Although I’ve always preferred him in dramas like The Departed and Boogie Nights or comedies like The Other Guys and Date Night, Mark Wahlberg has always viewed himself, first and foremost, as a tough-guy action hero.  His latest foray into the genre is a grittier than average heist thriller that earns bonus points for some solid pacing and a few surprising wrinkles.

The film opens with on a cargo ship with Caleb Landry Jones (who played the annoying Banshee in X-Men: First Class) trying to smuggle a duffle bag of cocaine into New Orleans.  In danger of getting caught, he tosses the bag into the ocean.  This pisses off a psychotic drug lord played by the always outrageous Giovanni Ribisi, who threatens the life of the Jones character if he doesn’t come up with the drugs or a monetary equivalent.

Fortunately Jones’s brother-in-law is played by Mark Wahlberg.  He used to run drugs before turning clean and starting a home security business three years ago, but he sees no choice but to return to his roots and bring back a van full of counterfeit bills from Panama to save his wife’s little brother.  But this being a heist movie, nothing is easy and nothing goes as planned.
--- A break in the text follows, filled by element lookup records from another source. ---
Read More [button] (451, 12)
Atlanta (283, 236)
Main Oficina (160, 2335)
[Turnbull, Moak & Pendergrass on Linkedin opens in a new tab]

The film is shot using the now-commonplace handheld camera styings, but director Baltasar Kormakur, who starred in the Wahlberg role in the original Icelandic film Contraband was based on, handles it much more effectively than most.  He doesn’t overdo it to the point that we can’t figure out what the hell is going on during the firefights, and adds a paranoid voyeuristic effect when Ribisi begins lurking around Wahlberg’s wife (Kate Beckinsale) and children.

While Wahlberg is away taking care of business, his shady best friend promises to keep an eye out for his family.  I say he’s shady for no other reason than he’s played by Ben Foster and you’d have to be crazy to expect Foster to play an honorable character in a movie like this.  Even still, the supporting cast offers some nice surprises as Diego Luna (Milk) shows up as a lunatic Panamanian gangster and J.K. Simmons (Juno) plays against type as the hard ass captain who doesn’t care what kind of business takes place on his ship as long as he gets his cut.

The film offers a raw, realistic appeal missing from recent genre entries like the glossy Takers or Armored and the heist sequences feel like some real thought went into them.  Only a few failed attempts at humor (Wahlberg at one point proclaims “you’ve got a lot of pussy in there” when his dealer opens the door of his cat-infested apartment) break up the tension.

All in all, Contraband works as a perfectly enjoyable January thriller.  You just have to wonder why Wahlberg (also credited as a producer) uses his celebrity to get projects like these off the ground when his character is the least memorable of the bunch.  The impressive resume he has built over the past 15 years shows he has far more to offer than pecs-and-biceps stars like Vin Diesel or Jason Statham, even if films like this and Max Payne make him seem hellbent on putting himself in their league.